[makedumpfile PATCH v2] Prevent data loss in last page of ELF core dumpfile

Eric DeVolder eric.devolder at oracle.com
Wed Jul 5 10:13:22 PDT 2017


When generating an ELF core dump file, if a segment size
is not an exact multiple of PAGE_SIZE, then the corresponding
generated segment is erroneously truncated to a PAGE_SIZE multiple.
Thus a small loss of data up to PAGE_SIZE-1 bytes can occur.

The problem root is in the creation of the first bitmap, which
is the list of pages to dump as calculated from the vmcore
segments' information. (A second bitmap is created which is
a copy of the first bitmap with those bits corresponding to the
exclude/filter pages zero'd, and is the actual list of dumpable
pages).

During creation of the first bitmap, each segment is processed
to determine the first and last page frame numbers corresponding
to the segment.

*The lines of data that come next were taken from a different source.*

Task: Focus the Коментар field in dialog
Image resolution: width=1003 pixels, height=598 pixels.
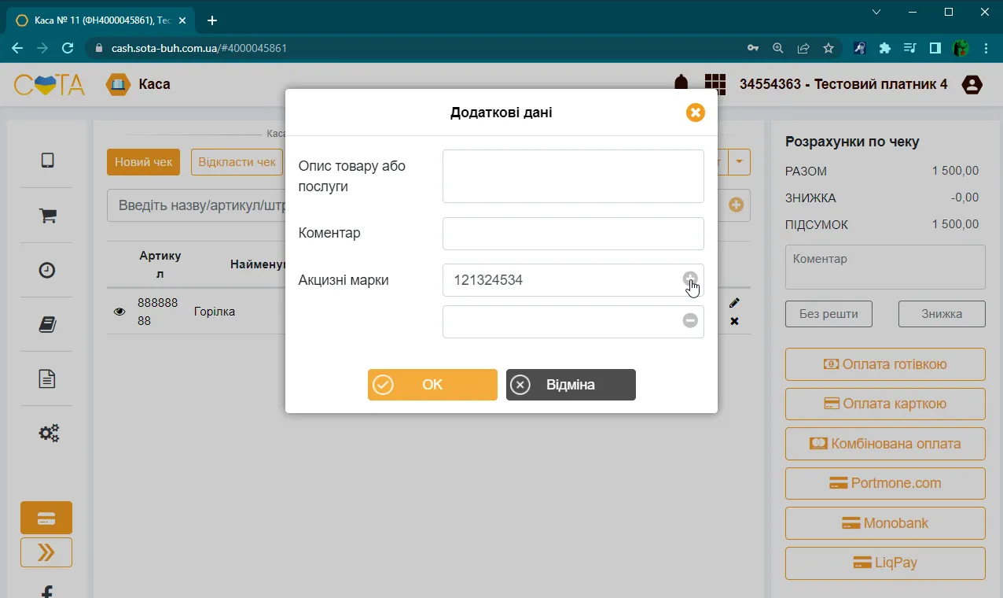Action: [x=573, y=234]
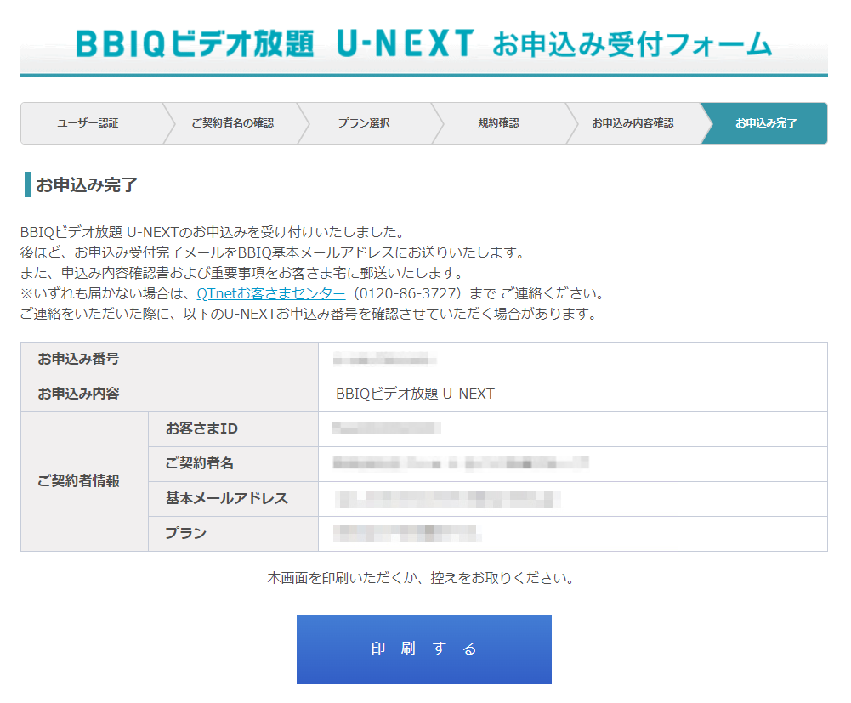Go to the プラン選択 step

364,123
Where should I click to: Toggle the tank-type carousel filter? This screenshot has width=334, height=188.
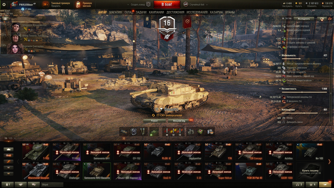[x=8, y=149]

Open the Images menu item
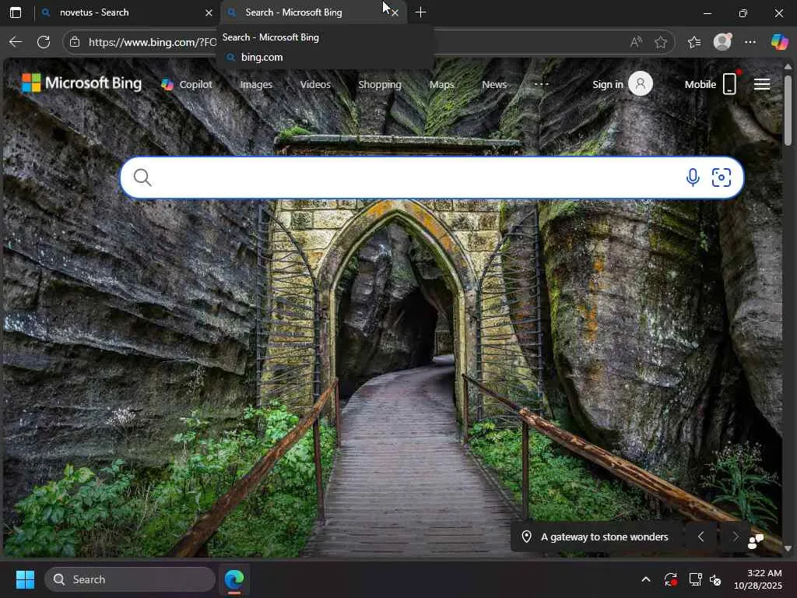coord(256,84)
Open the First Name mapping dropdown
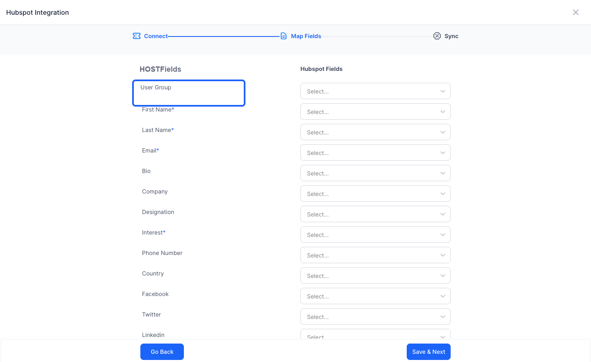This screenshot has height=362, width=591. (x=376, y=112)
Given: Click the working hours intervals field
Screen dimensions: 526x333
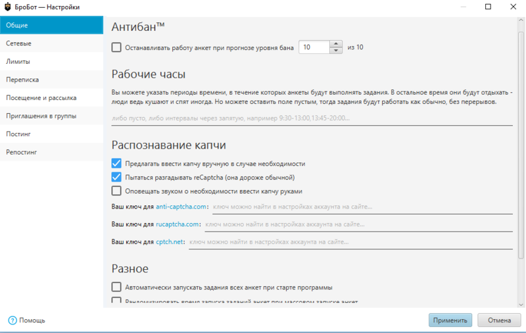Looking at the screenshot, I should [x=312, y=118].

The page dump loops are generally written as:

  for (pfn = pfn_start; pfn < pfn_end; ++pfn)

meaning that the pfn_end needs to be one beyond the actual last
page frame number.

The last page frame number is calculated via the paddr_to_pfn()
macro on the segment end physical address of p_addr + p_memsz.
The paddr_to_pfn() macro essentially performs a right shift of
the address to extract the pfn. Since p_memsz is typically a
multiple of PAGE_SIZE, the computed pfn_end is one beyond the
actual. For example, a segment which describes the first page of
memory would be p_paddr 0 + p_memsz 0x1000 = 0x1000, and when
right shifted yields pfn_end of 1, matching the loop semantics
above and resulting in one iteration of the loop.

However, when the end physical address is not a multiple of
PAGE_SIZE, the paddr_to_pfn() macro truncates the address and
the need for one additional page for the remaining data is
unaccounted. For example, a segment which describes the 4097
bytes (PAGE_SIZE + 1), results in p_addr 0 + p_memsz 0x1001 =
0x1001, and when right shifted yields pfn_end of 1. An additional
page is needed to account for the additional data, so pfn_end
needs to be 2 in this case.

This patch detects this condition and accounts for the additional
needed page.

This problem was observed by the test case described below.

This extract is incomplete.